Non si sa ancora se Kaczynski, deus ex machina del partito, abbia approvato tutti i cambiamenti apportati dal nuovo premier, che ha voluto, con queste nuove nomine, mandare un messaggio di stabilità e forse anche di razionalità all’Europa. Mateusz Morawiecki è stato scelto per rappresentare l’anello di congiunzione tra il Pis e la borghesia polacca, fortemente delusa dagli ultimi anni di governo. Il suo profilo sembra fatto apposta per corteggiare chi a Varsavia prova ancora sentimenti europeisti: studi di Diritto in Germania e Svizzera, un master negli Stati Uniti e un passato da presidente di una delle banche più grandi in Polonia, Bank Zachodni del gruppo Santander.

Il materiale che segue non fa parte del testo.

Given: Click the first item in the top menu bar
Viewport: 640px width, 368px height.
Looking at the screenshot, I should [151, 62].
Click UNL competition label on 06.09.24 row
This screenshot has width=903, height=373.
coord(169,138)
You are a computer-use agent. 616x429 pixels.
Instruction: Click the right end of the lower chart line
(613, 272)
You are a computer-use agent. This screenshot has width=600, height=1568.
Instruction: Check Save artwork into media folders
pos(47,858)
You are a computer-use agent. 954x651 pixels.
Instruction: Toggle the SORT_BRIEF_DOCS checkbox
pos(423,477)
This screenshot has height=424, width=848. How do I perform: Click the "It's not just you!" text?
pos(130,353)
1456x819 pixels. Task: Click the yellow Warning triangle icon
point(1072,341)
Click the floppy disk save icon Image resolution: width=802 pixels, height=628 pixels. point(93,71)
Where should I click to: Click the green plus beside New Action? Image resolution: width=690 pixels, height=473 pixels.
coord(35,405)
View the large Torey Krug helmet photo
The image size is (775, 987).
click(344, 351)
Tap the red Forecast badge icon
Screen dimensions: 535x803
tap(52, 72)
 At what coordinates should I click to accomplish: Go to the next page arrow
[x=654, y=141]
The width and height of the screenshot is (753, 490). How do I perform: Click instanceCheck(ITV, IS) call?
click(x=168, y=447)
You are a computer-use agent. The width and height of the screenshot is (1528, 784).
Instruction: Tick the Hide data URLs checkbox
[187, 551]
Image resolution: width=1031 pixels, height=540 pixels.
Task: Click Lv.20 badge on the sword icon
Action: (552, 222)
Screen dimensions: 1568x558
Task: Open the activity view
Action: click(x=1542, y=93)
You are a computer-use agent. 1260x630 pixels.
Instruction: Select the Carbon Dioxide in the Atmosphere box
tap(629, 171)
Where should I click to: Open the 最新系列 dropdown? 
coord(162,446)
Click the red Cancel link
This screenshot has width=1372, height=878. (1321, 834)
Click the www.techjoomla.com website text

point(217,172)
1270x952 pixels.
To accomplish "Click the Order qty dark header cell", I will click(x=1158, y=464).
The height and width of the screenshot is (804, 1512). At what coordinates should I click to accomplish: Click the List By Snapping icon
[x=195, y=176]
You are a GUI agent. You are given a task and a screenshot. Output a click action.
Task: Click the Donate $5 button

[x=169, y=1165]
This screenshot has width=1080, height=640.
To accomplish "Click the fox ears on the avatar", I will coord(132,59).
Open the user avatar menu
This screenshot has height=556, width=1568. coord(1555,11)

Un curriculum strabiliante rispetto a quello di Beata Szydlo, scelta da Kaczynski per la sua totale mancanza di indipendenza e autonomia.

  
Il rimpasto del nuovo governo polacco ha tra i suoi obiettivi la normalizzazione dei rapporti tesissimi con l’Europa. Alla vigilia dell’annuncio, Guy Verhofstadt, il presidente dell’Alde, in un lungo articolo pubblicato sul quotidiano francese L’Opinion, aveva accusato Morawiecki di “voler sottomettere la giustizia al potere” e aveva dato ormai per spacciata la Polonia. “Il Pis sta diffondendo uno spirito pericoloso, totalitario che minaccia la libertà editoriale, che riscrive la storia e compromette l’esercizio della democrazia”, aveva scritto l’ex primo ministro belga. Non si può ancora dire, tuttavia, se queste nomine potranno salvare Varsavia dall’applicazione dell’Articolo 7 dei Trattati, che prevede tra le altre cose la restrizione degli aiuti e la sospensione del diritto di voto in sede Ue.

 
“Questo è un governo con nuovi obiettivi”, ha detto il premier in chiusura. “Vogliamo ricongiungere lo stato con la società. Vogliamo una Polonia unita che sia parte di un’Europa forte”.